膿疱性乾癬(GPP)治療薬スペビゴの販売・開発促進を目的とした全世界での独占的なライセンスおよび譲渡に関する契約をレオファーマと締結
独ベーリンガーインゲルハイム社は7月14日、膿疱性乾癬(GPP)の治療薬「スペビゴ(一般名:スペソリマブ(遺伝子組換え)、以下スペビゴ)」の販売および開発促進を目的とした全世界での独占的なライセンスおよび譲渡に関する契約(exclusive global license and transfer agreement)をデンマーク・レオ ファーマ社と締結したと発表しました。
膿疱性乾癬(指定難病37、GPP)は、皮膚および全身症状を伴う慢性で予測不能な好中球性炎症性皮膚疾患で、尋常性乾癬とは遺伝的、臨床的に区別されます。疾患の経過は人によって異なります。しばしば発熱や倦怠感、疲労、臓器不全のリスクが伴ったり、断続的な再燃を伴う持続性疾患に悩まされたりします。また、膿疱性乾癬(GPP)は多臓器不全や緊急の入院治療が必要な敗血症などの重篤な合併症を引き起こすこともあり、患者さんの生活の質(QOL)に大きな影響を与えています。症状は予測不能で断続的に現れるため、患者さんにとって恐怖や不安の原因となり、仕事や学校、精神的な健康、社会活動、そして金銭的な面でも長期的な影響を及ぼすことがあります。

┄┄┄┄┄┄

:: 課題内容 ::
提示文から「膿疱性乾癬(GPP)治療薬ス」から「影響を及ぼすことがあります。」までの部分を、一字一句変えずに返してください。 行のデータはここでは使いません。

データ項目
┄┄┄┄┄┄

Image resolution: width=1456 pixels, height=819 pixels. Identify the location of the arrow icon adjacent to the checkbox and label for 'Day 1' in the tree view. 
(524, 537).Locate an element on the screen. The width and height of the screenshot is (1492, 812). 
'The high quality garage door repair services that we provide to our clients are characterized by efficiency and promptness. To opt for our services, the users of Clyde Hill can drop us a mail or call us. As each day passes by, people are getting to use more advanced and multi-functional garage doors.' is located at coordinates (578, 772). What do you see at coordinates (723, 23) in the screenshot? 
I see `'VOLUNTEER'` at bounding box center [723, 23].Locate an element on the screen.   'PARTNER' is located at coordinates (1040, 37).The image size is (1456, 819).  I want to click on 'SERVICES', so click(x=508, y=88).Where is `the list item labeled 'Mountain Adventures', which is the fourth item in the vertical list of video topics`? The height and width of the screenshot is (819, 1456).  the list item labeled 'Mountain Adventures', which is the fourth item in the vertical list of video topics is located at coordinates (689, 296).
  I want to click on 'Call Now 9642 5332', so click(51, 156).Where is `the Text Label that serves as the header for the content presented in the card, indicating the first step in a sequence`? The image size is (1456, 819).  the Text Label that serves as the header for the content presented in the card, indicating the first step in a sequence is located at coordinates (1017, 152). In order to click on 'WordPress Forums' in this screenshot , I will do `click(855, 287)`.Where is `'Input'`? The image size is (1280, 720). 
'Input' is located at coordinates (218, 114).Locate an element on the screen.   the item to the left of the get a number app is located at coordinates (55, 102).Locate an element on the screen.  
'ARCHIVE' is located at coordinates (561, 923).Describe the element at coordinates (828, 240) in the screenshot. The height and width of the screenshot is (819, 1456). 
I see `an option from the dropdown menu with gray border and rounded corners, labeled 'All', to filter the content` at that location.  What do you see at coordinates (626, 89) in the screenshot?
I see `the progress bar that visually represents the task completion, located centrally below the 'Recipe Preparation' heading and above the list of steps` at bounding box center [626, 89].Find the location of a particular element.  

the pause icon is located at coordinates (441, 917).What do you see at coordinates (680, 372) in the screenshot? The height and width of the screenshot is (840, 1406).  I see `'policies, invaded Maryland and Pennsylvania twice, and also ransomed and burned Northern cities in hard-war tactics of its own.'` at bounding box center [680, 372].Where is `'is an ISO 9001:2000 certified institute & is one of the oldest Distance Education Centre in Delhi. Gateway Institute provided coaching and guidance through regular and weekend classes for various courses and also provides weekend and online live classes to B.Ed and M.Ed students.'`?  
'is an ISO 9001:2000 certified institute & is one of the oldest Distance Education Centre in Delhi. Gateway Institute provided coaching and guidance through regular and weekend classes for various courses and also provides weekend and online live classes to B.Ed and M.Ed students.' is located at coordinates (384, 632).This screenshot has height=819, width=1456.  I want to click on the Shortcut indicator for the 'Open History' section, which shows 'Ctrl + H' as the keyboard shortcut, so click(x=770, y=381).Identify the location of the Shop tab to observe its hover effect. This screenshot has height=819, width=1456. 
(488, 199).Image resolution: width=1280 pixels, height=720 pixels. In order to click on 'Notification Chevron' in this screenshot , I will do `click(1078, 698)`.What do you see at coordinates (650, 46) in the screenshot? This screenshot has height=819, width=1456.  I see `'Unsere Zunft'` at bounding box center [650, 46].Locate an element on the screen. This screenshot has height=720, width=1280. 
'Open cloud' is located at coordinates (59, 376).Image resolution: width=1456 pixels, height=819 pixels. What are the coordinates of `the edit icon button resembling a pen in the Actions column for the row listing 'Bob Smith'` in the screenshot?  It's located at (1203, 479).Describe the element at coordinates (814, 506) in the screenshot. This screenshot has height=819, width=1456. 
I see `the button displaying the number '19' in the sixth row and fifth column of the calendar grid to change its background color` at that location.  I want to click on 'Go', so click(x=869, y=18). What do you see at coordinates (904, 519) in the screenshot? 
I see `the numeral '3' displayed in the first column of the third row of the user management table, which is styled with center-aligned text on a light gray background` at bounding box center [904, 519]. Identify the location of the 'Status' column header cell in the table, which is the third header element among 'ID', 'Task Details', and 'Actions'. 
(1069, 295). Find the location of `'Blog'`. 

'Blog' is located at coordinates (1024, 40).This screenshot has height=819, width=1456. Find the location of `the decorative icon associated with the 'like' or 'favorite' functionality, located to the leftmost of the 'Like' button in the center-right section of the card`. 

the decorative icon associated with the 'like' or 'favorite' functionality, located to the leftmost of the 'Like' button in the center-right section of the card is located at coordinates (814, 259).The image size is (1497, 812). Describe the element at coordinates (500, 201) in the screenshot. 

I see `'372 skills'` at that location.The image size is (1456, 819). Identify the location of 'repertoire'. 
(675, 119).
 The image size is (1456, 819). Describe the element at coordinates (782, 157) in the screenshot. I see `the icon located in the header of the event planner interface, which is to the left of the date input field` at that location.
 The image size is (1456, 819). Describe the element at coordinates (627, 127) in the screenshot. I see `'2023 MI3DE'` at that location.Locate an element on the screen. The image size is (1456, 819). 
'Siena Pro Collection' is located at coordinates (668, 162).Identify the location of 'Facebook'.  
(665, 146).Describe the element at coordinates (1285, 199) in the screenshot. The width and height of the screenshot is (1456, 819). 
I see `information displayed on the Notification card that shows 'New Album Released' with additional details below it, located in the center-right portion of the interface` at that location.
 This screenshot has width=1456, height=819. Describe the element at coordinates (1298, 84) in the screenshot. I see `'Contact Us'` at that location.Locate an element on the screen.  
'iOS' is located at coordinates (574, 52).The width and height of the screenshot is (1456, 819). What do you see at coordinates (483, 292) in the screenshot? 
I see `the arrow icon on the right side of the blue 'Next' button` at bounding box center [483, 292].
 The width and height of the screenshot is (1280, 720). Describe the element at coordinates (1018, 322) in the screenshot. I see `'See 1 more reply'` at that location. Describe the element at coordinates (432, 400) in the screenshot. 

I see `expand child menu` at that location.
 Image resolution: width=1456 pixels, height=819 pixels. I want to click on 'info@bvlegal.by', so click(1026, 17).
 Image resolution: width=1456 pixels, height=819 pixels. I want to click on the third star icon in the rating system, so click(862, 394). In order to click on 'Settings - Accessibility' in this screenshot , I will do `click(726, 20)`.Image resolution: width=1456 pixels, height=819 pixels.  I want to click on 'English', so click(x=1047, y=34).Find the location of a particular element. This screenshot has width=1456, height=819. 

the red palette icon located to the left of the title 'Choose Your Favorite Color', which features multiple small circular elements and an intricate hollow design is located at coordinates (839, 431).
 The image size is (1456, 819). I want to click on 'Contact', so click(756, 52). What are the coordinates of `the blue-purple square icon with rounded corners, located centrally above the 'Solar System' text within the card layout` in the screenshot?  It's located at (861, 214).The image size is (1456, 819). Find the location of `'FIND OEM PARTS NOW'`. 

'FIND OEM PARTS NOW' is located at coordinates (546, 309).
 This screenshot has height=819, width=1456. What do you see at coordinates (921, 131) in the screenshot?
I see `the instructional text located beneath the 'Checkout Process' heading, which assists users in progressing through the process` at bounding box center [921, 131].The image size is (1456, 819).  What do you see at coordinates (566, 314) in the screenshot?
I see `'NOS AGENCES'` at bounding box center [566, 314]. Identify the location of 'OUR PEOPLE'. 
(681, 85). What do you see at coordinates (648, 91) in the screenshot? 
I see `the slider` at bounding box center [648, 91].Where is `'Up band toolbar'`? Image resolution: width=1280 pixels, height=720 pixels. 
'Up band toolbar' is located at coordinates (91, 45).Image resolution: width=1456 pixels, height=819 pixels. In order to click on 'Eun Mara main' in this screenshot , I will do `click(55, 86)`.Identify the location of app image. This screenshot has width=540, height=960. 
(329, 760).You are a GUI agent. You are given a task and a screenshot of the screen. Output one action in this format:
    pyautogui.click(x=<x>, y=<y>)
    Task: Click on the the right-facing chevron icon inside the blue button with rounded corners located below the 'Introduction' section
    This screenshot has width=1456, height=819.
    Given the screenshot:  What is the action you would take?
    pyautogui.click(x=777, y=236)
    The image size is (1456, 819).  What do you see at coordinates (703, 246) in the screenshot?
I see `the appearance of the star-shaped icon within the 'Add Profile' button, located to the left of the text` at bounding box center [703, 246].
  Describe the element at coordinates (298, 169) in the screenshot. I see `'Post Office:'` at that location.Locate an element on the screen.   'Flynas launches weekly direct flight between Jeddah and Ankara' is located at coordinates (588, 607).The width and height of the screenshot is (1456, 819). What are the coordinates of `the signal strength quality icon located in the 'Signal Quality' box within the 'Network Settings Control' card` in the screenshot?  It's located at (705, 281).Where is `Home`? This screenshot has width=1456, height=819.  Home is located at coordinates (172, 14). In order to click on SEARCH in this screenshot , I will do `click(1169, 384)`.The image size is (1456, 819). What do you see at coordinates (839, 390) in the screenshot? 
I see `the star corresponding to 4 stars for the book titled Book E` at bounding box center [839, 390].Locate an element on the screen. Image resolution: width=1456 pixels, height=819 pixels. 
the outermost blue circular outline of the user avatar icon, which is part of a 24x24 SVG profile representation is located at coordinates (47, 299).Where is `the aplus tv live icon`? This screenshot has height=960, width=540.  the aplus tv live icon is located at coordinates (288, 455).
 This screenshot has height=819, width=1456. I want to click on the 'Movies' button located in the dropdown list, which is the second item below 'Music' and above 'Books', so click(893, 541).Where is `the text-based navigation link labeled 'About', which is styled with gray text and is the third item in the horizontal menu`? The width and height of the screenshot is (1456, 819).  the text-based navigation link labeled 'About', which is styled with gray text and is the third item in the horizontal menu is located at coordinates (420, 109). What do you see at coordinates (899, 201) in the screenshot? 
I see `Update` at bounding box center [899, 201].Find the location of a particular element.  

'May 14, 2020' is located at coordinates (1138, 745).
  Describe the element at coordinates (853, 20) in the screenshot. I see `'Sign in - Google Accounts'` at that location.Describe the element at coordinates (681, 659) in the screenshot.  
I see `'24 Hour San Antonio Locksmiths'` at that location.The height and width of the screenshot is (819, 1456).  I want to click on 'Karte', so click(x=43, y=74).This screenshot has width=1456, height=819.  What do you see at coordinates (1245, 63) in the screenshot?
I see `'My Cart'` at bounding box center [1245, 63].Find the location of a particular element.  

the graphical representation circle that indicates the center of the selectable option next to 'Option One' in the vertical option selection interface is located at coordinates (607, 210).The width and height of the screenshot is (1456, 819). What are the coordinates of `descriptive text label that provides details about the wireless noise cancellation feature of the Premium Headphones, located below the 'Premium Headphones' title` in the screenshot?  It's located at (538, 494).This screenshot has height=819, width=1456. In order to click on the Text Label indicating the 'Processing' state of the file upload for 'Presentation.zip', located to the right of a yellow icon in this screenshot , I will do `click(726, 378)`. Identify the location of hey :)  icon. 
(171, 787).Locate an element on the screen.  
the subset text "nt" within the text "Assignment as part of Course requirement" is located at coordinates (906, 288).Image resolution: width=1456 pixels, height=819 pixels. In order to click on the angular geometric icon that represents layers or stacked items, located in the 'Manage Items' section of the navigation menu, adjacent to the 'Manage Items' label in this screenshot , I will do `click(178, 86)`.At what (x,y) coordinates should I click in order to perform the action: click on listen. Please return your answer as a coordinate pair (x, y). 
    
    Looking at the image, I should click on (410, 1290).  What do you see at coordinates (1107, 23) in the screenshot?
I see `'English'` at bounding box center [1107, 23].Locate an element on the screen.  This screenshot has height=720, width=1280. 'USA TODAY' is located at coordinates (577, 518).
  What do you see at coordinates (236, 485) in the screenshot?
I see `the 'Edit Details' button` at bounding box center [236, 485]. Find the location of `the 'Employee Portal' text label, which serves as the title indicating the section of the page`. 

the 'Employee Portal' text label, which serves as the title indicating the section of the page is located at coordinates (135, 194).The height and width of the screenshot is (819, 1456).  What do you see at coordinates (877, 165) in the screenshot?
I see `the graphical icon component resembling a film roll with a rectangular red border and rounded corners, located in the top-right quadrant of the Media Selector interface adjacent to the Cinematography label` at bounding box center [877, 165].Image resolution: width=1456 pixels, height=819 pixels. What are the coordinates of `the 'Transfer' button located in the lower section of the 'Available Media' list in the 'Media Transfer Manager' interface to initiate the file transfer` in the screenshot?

┄┄┄┄┄┄

:: 演習の解答 ::
膿疱性乾癬(GPP)治療薬スペビゴの販売・開発促進を目的とした全世界での独占的なライセンスおよび譲渡に関する契約をレオファーマと締結
独ベーリンガーインゲルハイム社は7月14日、膿疱性乾癬(GPP)の治療薬「スペビゴ(一般名:スペソリマブ(遺伝子組換え)、以下スペビゴ)」の販売および開発促進を目的とした全世界での独占的なライセンスおよび譲渡に関する契約(exclusive global license and transfer agreement)をデンマーク・レオ ファーマ社と締結したと発表しました。
膿疱性乾癬(指定難病37、GPP)は、皮膚および全身症状を伴う慢性で予測不能な好中球性炎症性皮膚疾患で、尋常性乾癬とは遺伝的、臨床的に区別されます。疾患の経過は人によって異なります。しばしば発熱や倦怠感、疲労、臓器不全のリスクが伴ったり、断続的な再燃を伴う持続性疾患に悩まされたりします。また、膿疱性乾癬(GPP)は多臓器不全や緊急の入院治療が必要な敗血症などの重篤な合併症を引き起こすこともあり、患者さんの生活の質(QOL)に大きな影響を与えています。症状は予測不能で断続的に現れるため、患者さんにとって恐怖や不安の原因となり、仕事や学校、精神的な健康、社会活動、そして金銭的な面でも長期的な影響を及ぼすことがあります。